EIGHTH CIRCUIT RULES NOVASTAR COMPLAINT FAILED TO PLEAD FALSE & MISLEADING STATEMENTS WITH SPECIFICITY

In In re: 2007 Novastar Financial Inc., Securities Litigation, No. 08-2452 (8th Cir. Sept. 1, 2009), the Eighth Circuit recently addressed the issued of whether the plaintiffs’ complaint satisfied the pleading requirements of the PSLRA which requires a plaintiff to “specify each statement alleged to have been misleading [and] the reason or reasons why the statement is misleading.”

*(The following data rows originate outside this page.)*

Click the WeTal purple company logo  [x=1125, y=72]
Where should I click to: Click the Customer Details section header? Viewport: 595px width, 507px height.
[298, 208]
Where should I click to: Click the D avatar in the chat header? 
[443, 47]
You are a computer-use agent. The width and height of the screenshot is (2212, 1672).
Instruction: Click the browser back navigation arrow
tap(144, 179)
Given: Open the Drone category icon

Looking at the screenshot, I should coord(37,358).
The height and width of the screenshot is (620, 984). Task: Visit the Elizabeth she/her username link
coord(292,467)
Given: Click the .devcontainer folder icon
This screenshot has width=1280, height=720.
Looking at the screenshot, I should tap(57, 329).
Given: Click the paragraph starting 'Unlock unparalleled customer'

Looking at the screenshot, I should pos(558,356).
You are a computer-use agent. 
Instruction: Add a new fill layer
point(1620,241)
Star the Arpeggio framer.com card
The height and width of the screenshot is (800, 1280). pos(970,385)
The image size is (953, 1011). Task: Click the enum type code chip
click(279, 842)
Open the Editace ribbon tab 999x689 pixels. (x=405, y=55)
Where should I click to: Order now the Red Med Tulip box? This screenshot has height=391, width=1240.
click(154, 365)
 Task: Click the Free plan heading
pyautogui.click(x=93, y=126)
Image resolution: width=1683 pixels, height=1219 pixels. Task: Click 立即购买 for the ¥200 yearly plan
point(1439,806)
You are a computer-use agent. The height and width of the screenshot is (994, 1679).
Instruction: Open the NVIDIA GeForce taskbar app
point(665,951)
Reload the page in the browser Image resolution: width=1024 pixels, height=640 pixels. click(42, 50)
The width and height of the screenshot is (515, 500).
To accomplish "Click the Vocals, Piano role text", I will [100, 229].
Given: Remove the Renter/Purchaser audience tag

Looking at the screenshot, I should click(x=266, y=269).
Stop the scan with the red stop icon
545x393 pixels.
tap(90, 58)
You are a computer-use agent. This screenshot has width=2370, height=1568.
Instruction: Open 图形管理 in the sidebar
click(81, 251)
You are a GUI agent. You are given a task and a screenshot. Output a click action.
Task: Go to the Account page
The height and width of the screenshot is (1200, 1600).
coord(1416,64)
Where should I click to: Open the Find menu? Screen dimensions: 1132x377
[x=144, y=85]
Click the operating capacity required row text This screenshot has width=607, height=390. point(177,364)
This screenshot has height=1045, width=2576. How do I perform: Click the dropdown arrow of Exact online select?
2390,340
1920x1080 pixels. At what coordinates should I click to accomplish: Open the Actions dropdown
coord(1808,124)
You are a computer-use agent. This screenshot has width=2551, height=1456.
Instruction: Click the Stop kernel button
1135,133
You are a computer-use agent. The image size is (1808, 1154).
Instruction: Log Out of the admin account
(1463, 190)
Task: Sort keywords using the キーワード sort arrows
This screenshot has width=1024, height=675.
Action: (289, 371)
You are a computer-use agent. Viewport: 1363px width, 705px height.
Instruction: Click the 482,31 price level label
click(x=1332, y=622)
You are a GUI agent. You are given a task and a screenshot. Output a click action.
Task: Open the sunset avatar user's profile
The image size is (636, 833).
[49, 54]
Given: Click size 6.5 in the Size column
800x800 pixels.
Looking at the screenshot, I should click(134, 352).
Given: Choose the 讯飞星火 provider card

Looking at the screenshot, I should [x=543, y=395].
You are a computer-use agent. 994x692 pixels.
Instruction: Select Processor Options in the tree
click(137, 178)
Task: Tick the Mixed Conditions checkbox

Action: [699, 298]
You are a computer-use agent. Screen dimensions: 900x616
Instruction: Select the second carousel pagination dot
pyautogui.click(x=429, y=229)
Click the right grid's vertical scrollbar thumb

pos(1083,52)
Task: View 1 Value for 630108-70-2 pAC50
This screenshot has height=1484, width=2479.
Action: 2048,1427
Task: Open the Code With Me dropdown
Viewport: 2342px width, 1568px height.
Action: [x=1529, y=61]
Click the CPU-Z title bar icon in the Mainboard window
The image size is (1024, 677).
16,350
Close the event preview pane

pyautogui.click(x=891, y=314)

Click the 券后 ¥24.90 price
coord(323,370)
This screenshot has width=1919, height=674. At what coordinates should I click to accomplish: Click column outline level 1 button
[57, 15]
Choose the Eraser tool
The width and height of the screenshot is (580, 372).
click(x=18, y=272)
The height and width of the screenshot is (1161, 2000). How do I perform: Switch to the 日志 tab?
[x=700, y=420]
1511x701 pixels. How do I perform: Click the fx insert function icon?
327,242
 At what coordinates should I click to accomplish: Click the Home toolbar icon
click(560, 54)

In Novastar, the lead plaintiff filed a 104 page consolidated complaint. The consolidated complaint included a thirty-six page section which “reproduce[d], either in their entirety or lengthy excerpts from, press releases, SEC filings, and transcripts of conference calls made by Novastar and the individual defendants during the class period.” Noting that the “PSLRA’s heightened pleading requirements compel the plaintiff to ‘plead the ‘who, what, when, where and how’ of the misleading statements or omissions,’” the Eighth Circuit stated:

[Lead Plaintiff] also argues that the district court erred in concluding that his complaint failed to specify the reasons why the allegedly misleading statements were false or misleading. However, absent an indication of precisely what statements [Lead Plaintiff] alleges to be misleading, it is difficult, if not impossible, to determine whether the complaint adequately specified why each statement was misleading. Even if we were able to identify specific statements that were alleged to be misleading, we would still conclude that [Lead Plaintiff's] complaint failed to specify the reasons why each statement was false or misleading. The complaint does not provide any link between an alleged misleading statement and specific factual allegations demonstrating the reasons why the statement was false or misleading, as the PSLRA requires. See Cerner, 425 F.3d at 1083; 15 U.S.C. § 78u-4(b)(1). Instead, the complaint merely contains “[a] litany of alleged false statements, unaccompanied by the pleading of specific facts indicating why those statements were false.”